Micronaut Framework is a JVM-based full stack Java framework designed for building modular, easily testable JVM applications. Versions 4.7.0 through 4.10.16 used an unbounded ConcurrentHashMap cache with no eviction policy in its DefaultHtmlErrorResponseBodyProvider. If the application throws an exception whose message may be influenced by an attacker, (for example, including request query value parameters) it could be used by remote attackers to cause an unbounded heap growth and OutOfMemoryError, leading to DoS. This issue has been fixed in version 4.10.7.

AI Insight

LLM-synthesized narrative grounded in this CVE's description and references.

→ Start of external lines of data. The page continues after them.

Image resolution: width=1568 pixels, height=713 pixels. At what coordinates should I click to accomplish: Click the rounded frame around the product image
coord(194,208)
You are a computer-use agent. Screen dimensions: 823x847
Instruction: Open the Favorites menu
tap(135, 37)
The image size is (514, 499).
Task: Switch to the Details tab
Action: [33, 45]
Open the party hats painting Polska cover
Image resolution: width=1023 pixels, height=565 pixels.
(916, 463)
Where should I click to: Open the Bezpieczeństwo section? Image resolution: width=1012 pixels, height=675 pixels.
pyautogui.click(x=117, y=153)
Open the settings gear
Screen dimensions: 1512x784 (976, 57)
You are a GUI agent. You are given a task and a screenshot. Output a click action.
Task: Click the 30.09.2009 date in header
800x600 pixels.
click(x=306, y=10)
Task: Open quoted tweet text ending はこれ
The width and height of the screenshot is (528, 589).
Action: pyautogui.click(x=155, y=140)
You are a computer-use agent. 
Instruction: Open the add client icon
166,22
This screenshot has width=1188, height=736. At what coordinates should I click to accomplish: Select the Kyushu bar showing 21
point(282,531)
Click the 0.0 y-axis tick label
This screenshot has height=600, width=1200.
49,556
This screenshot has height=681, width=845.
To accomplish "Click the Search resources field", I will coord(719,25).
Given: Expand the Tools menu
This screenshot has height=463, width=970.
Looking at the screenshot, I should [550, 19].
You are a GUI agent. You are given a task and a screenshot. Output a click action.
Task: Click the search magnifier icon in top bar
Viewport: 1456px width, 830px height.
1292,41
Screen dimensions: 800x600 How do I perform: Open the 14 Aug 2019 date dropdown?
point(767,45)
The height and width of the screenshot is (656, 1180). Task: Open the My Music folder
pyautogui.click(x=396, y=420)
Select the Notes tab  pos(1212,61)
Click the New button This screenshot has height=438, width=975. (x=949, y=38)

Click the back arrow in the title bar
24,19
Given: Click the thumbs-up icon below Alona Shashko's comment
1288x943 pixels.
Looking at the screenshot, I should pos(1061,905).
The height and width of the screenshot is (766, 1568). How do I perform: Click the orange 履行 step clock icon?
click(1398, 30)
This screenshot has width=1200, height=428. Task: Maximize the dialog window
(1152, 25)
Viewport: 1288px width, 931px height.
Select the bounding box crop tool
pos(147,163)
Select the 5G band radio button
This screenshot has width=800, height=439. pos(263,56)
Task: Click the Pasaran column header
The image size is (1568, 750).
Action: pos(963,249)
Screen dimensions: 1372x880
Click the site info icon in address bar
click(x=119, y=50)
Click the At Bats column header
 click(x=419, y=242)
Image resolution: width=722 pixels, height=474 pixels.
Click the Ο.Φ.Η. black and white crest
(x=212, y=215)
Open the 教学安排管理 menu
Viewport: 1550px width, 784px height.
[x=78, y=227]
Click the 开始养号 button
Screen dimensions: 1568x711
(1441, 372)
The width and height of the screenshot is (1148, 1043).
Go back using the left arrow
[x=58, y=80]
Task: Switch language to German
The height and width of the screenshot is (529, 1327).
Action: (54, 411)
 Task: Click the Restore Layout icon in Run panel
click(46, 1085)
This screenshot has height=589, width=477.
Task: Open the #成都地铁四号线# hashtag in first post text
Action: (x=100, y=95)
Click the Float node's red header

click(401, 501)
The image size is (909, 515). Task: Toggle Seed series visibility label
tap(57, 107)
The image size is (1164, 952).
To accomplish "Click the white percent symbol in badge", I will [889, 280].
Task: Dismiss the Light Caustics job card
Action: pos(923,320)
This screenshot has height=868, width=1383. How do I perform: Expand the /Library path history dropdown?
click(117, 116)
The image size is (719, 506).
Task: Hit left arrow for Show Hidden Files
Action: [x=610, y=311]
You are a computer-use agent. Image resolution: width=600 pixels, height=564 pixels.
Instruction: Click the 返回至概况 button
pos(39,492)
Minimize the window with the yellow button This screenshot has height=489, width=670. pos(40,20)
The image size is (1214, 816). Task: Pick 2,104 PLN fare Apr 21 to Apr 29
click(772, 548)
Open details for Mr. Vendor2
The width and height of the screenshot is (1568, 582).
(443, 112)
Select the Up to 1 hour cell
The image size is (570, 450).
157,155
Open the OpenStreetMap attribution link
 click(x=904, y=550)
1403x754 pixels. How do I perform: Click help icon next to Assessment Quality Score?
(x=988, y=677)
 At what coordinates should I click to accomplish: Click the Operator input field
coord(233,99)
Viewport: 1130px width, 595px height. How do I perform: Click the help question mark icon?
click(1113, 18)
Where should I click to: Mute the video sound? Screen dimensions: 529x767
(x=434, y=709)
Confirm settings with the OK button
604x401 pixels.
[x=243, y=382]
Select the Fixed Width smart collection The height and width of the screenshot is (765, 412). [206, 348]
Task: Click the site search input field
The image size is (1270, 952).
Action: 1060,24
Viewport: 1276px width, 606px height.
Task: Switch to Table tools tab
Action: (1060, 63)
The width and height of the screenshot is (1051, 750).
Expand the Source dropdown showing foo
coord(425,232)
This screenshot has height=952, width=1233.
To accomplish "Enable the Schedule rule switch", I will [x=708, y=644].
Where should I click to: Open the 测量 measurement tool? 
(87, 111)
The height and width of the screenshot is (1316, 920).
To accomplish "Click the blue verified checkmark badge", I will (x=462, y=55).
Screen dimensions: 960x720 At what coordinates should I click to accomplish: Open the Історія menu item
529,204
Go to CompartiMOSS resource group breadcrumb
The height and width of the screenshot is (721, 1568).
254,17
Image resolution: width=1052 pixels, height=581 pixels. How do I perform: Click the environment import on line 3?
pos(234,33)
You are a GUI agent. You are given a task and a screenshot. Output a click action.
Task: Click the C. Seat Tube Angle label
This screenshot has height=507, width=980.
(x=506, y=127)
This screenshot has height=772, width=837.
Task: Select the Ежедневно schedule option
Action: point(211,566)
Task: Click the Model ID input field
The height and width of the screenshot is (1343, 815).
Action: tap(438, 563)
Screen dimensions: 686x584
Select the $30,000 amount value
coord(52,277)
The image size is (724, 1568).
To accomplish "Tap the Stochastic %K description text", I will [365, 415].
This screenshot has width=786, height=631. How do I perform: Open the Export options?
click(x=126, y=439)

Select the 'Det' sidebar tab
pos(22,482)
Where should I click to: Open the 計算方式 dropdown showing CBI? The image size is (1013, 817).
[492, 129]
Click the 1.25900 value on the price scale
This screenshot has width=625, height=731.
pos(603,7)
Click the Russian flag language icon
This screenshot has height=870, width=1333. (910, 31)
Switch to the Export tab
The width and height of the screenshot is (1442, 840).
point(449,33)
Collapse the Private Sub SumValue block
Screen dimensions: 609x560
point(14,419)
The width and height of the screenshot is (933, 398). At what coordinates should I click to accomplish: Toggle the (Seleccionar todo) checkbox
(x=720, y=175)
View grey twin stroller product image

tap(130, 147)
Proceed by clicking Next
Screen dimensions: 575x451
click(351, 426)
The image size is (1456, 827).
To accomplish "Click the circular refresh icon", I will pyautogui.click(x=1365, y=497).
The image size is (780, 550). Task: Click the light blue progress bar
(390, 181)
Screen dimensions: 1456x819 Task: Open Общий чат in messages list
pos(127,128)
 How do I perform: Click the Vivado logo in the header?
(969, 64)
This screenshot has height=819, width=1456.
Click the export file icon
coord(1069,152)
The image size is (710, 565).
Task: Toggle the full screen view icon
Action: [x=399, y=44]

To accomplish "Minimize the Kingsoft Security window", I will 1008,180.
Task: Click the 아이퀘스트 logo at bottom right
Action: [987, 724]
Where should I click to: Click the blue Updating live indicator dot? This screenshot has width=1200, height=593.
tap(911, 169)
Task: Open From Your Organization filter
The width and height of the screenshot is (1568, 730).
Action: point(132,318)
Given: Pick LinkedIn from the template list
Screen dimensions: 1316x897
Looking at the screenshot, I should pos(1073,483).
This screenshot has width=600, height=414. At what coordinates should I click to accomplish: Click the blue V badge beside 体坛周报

Micronaut Framework 4.7.0–4.10.16 uses an unbounded cache in DefaultHtmlErrorResponseBodyProvider, allowing remote DoS via attacker-controlled exception messages.

Vulnerability

CVE-2026-33012 affects Micronaut Framework versions 4.7.0 through 4.10.16. The DefaultHtmlErrorResponseBodyProvider uses an unbounded ConcurrentHashMap cache with no eviction policy. policy. When an application throws an exception whose message can be influenced by an attacker (e.g., via request query parameters), each unique message is cached indefinitely, leading to unbounded heap growth and an OutOfMemoryError [1].

Exploitation

An attacker can send crafted requests that cause the application to generate exception messages containing attacker-controlled content. Because the cache key is derived from the exception message, each distinct message creates a new cache entry. No authentication is required; the attack is performed over the network by sending HTTP requests to the vulnerable endpoint [1].

Impact

Successful exploitation results in a denial of service (DoS) due to memory exhaustion. The application may crash or become unresponsive, affecting availability. The vulnerability does not require any special privileges or user interaction beyond sending malicious requests [1].

Mitigation

The issue is fixed in Micronaut Core version 4.10.7. The fix replaces the unbounded ConcurrentHashMap with a synchronizedMap that enforces a maximum cache size, preventing unbounded growth [2]. Users should upgrade to 4.10.7 or later. No workarounds are documented.

References

AI Insight generated on May 18, 2026. Synthesized from this CVE's description and the cited reference URLs; citations are validated against the source bundle.

Affected packages

Versions sourced from the GitHub Security Advisory.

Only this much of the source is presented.